Exercise task 1:
From the article on the Idaho wolf-control lawsuit, quote the passage from "The wolf advocates" up to and including "the wolf hunts.".
Exercise task 2:
In the article on the Idaho wolf-control lawsuit, how many wolf kills did Idaho Department of Fish and Game reports document in 2014?

Source passage:
· · · ·

A coalition of environmental groups has filed suit against the federal predator control program charged with shooting wolves in Idaho.

The wolf advocates claim USDA’s Wildlife Services hunters shot 21 wolves from airplanes in Idaho’s Lolo Zone on Feb. 10. That was in addition to dozens or hundreds more killed by traps or ground hunters to reduce livestock depredation or boost elk and deer populations. Idaho Department of Fish and Game reports documented 360 wolf kills in 2014, including 53 by Wildlife Services.

The coalition argues the federal program uses outdated science to justify the wolf hunts.

“Both the 2011 wolf environmental assessment and decision/FONSI (finding of no significant impact) are deeply flawed because Wildlife Services has never disclosed or analyzed how many wolves may be killed; the ecological impacts of doing so, even on central Idaho’s wildernesses; or the cumulative impacts of the agency’s killing combined with extensive private hunting and trapping,” coalition lawyers wrote in their suit, Western Watersheds Project et al vs. USDA Wildlife Services. The 2011 decision also neglects to consider impacts of Idaho state wolf hunting seasons that were authorized just months after the federal policy was adopted. The state hunting plan revised its objective from maintaining a population of 518-732 wolves down to 15 breeding pairs or 150 wolves.

· · · ·

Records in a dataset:
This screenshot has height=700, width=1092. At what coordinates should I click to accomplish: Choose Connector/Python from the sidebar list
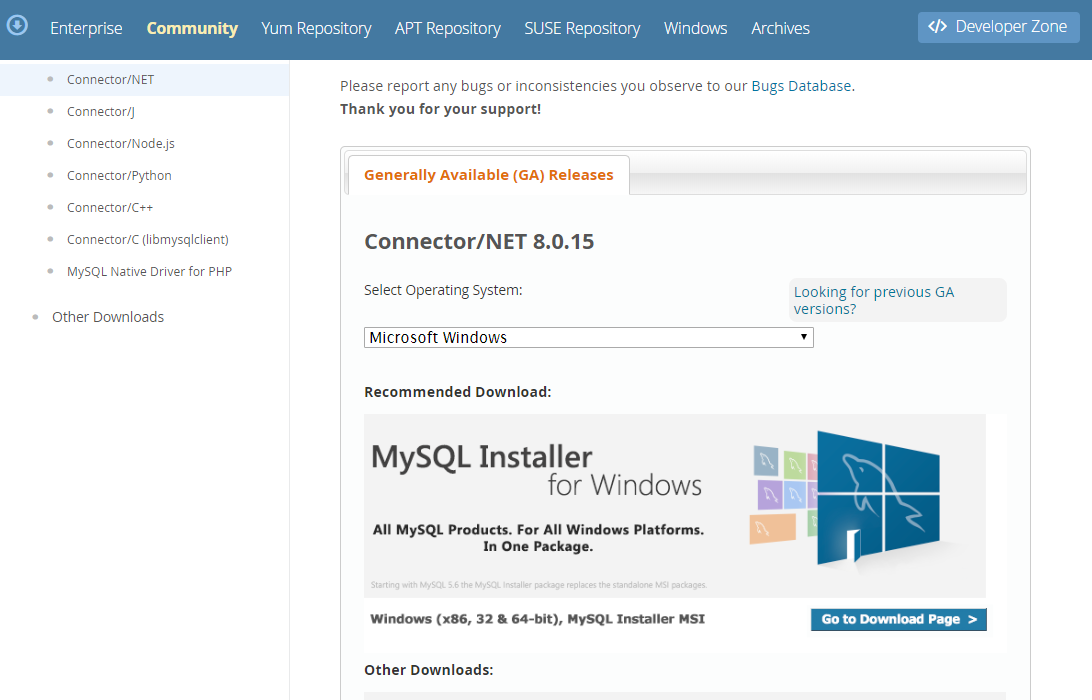click(x=119, y=175)
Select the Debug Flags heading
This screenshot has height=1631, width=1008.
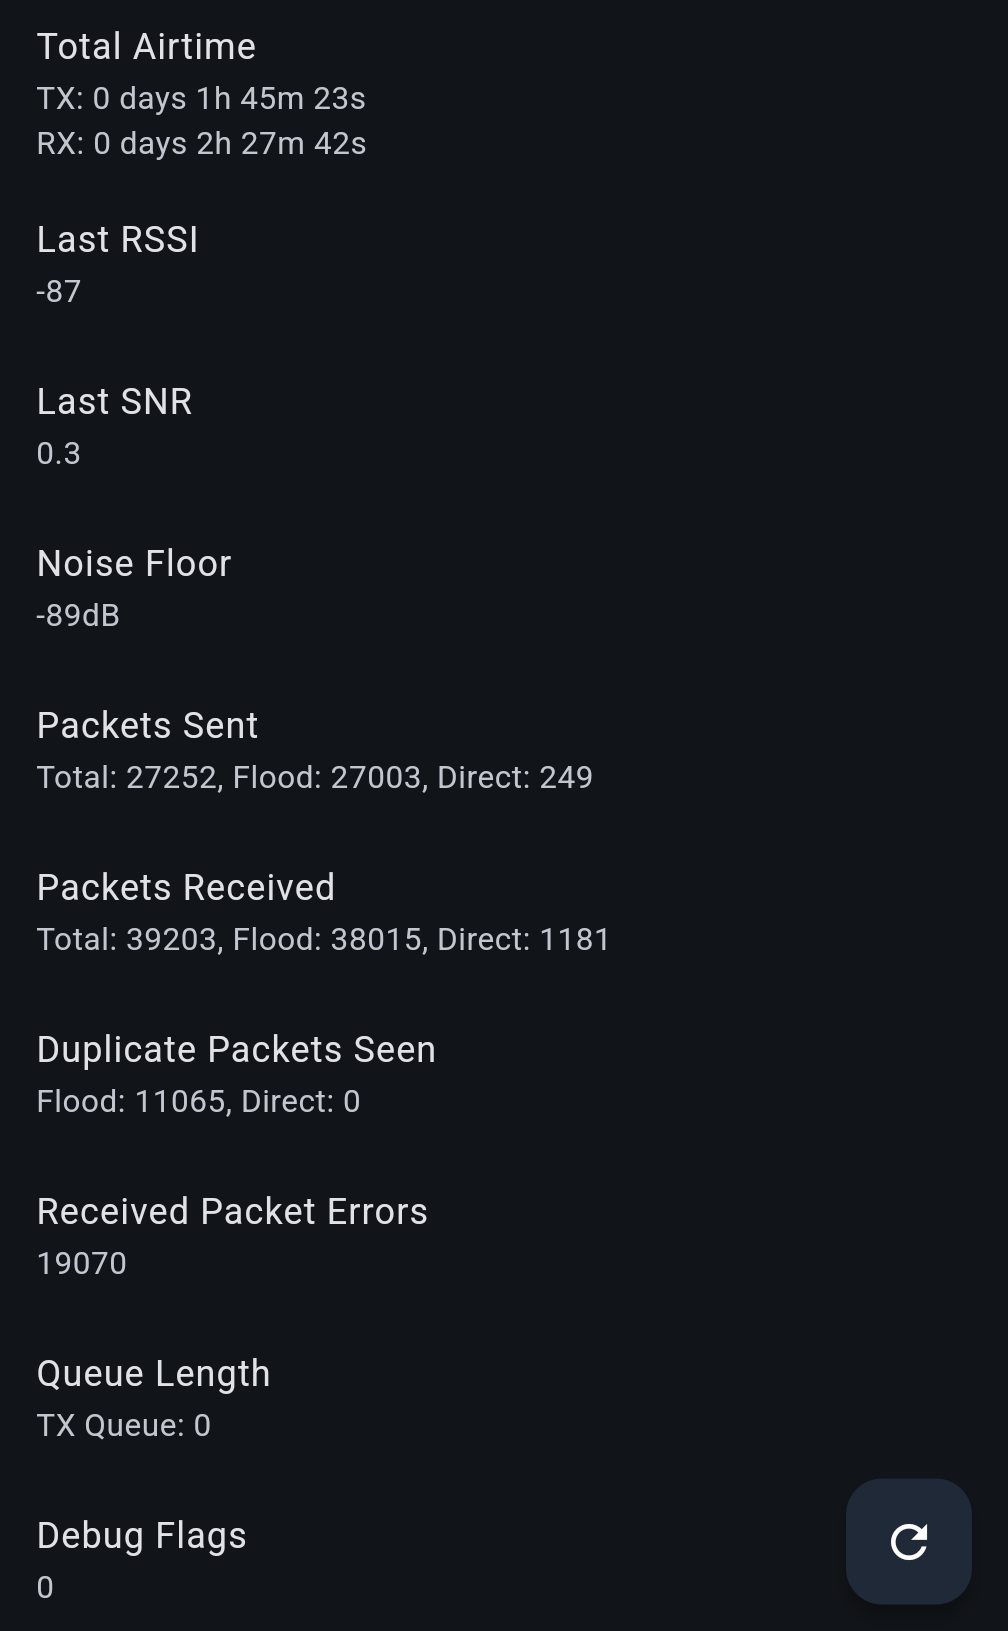(x=141, y=1536)
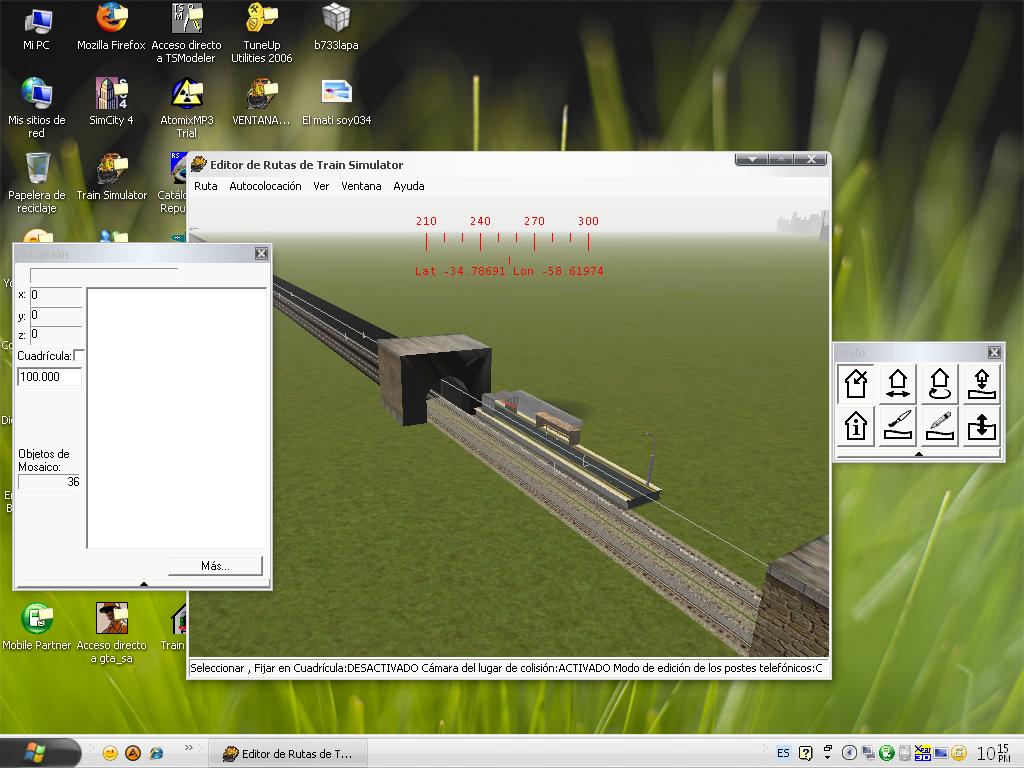Pick the place object on terrain tool
Image resolution: width=1024 pixels, height=768 pixels.
point(982,383)
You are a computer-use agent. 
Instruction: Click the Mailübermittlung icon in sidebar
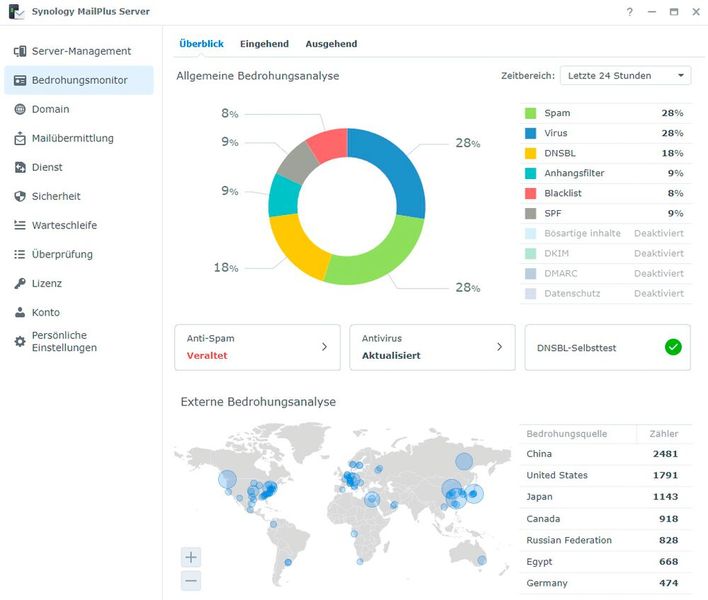pos(20,138)
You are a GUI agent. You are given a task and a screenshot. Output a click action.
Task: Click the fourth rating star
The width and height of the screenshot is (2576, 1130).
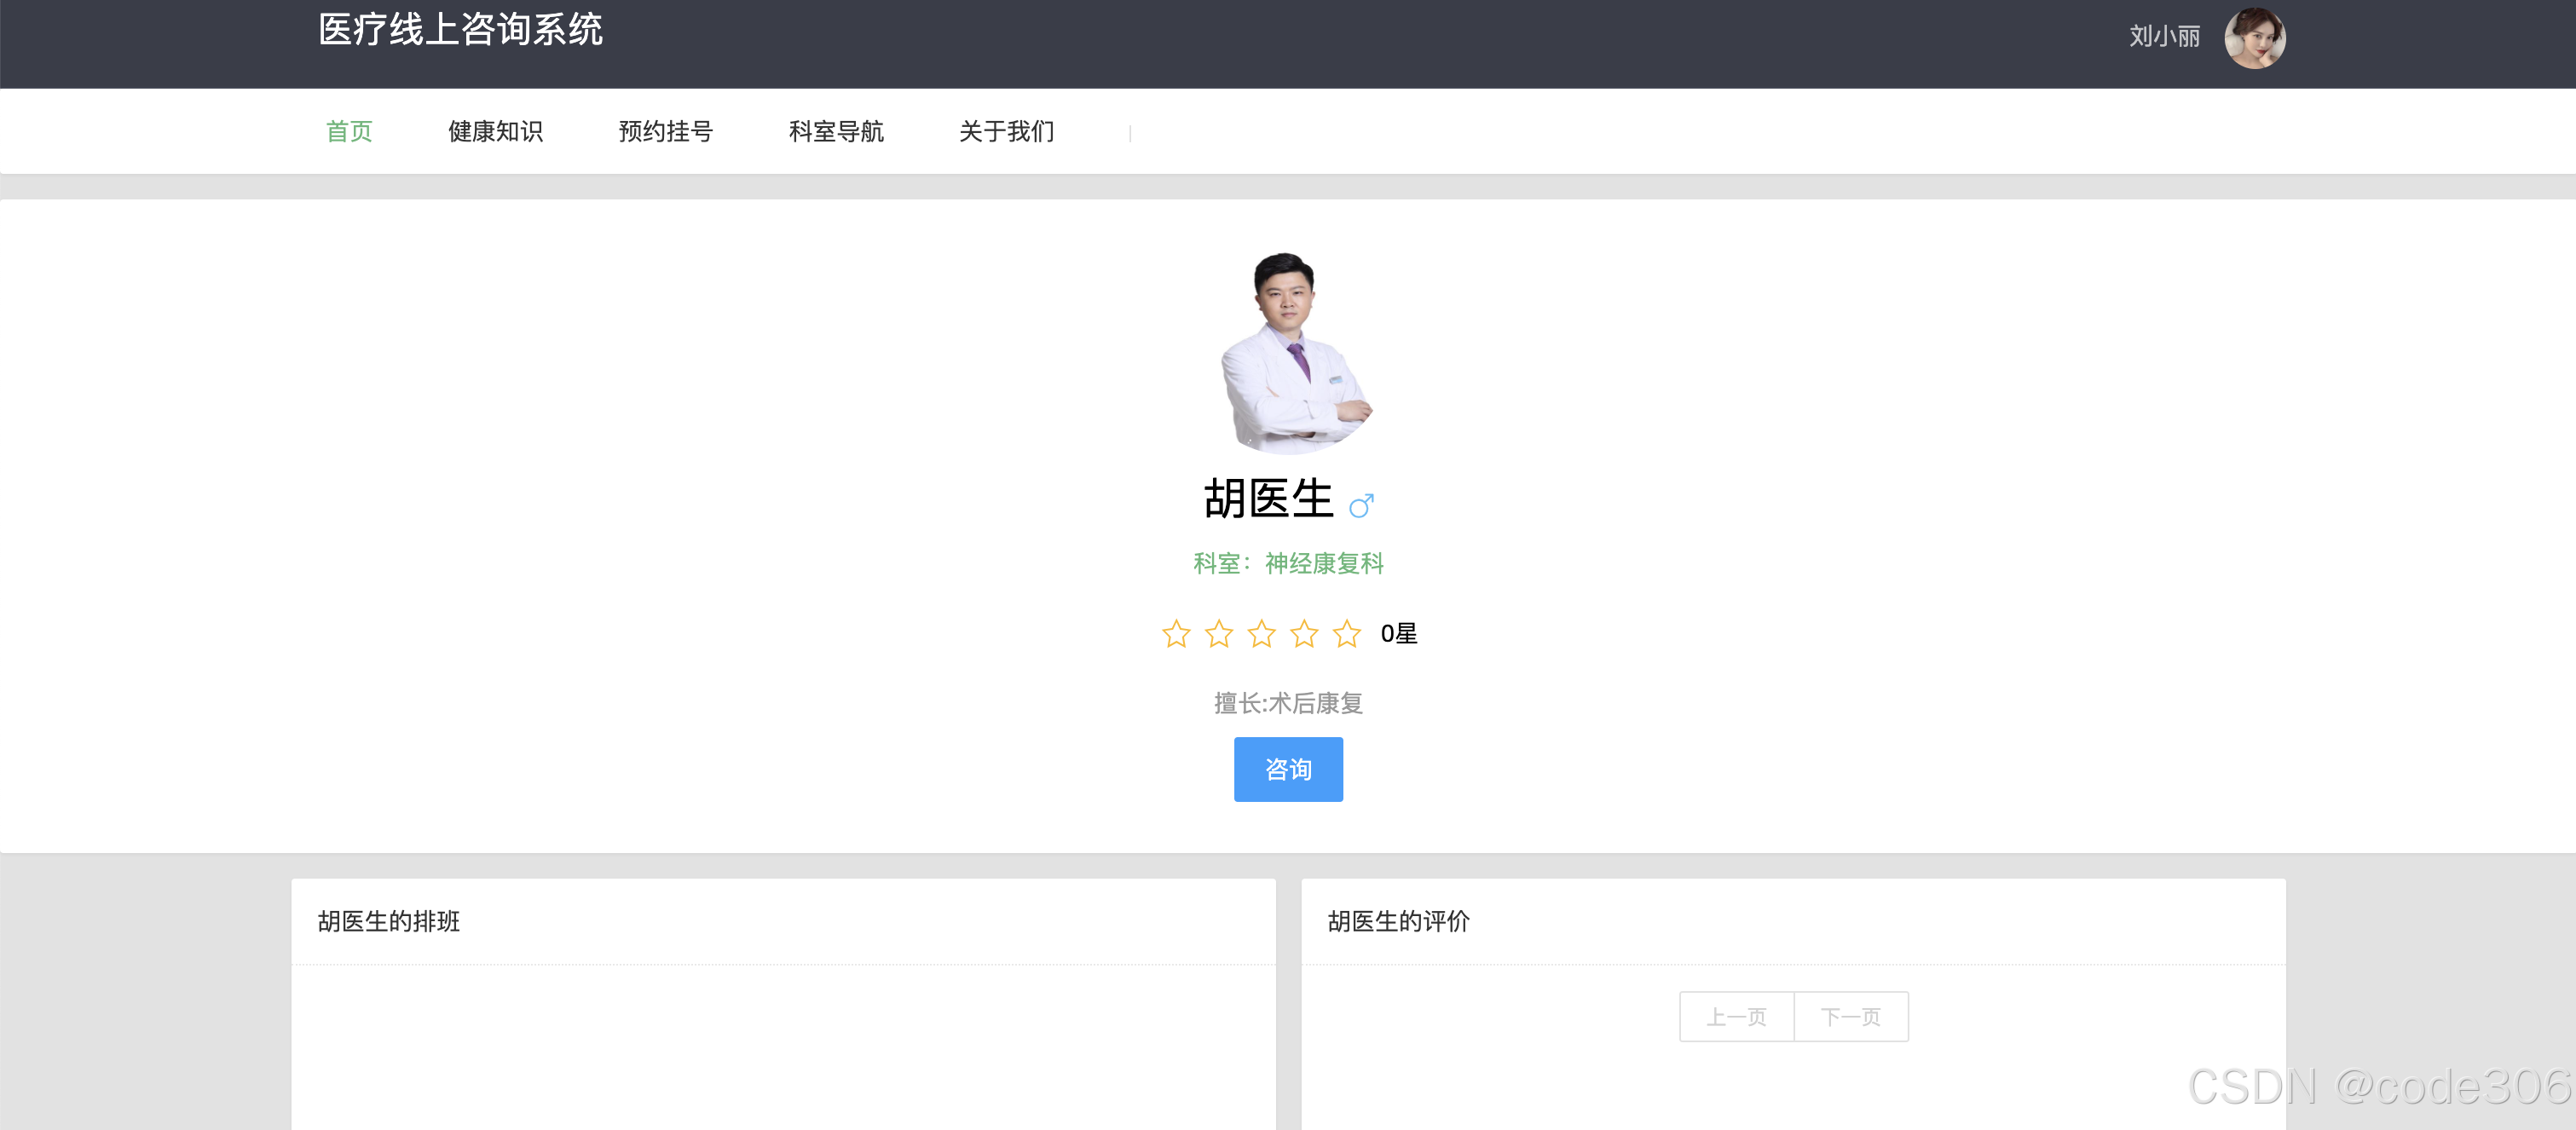[1304, 634]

· · · ·

Task result 1:
The wolf advocates claim USDA’s Wildlife Services hunters shot 21 wolves from airplanes in Idaho’s Lolo Zone on Feb. 10. That was in addition to dozens or hundreds more killed by traps or ground hunters to reduce livestock depredation or boost elk and deer populations. Idaho Department of Fish and Game reports documented 360 wolf kills in 2014, including 53 by Wildlife Services.

The coalition argues the federal program uses outdated science to justify the wolf hunts.

Task result 2:
360 wolf kills, 53 of them by Wildlife Services.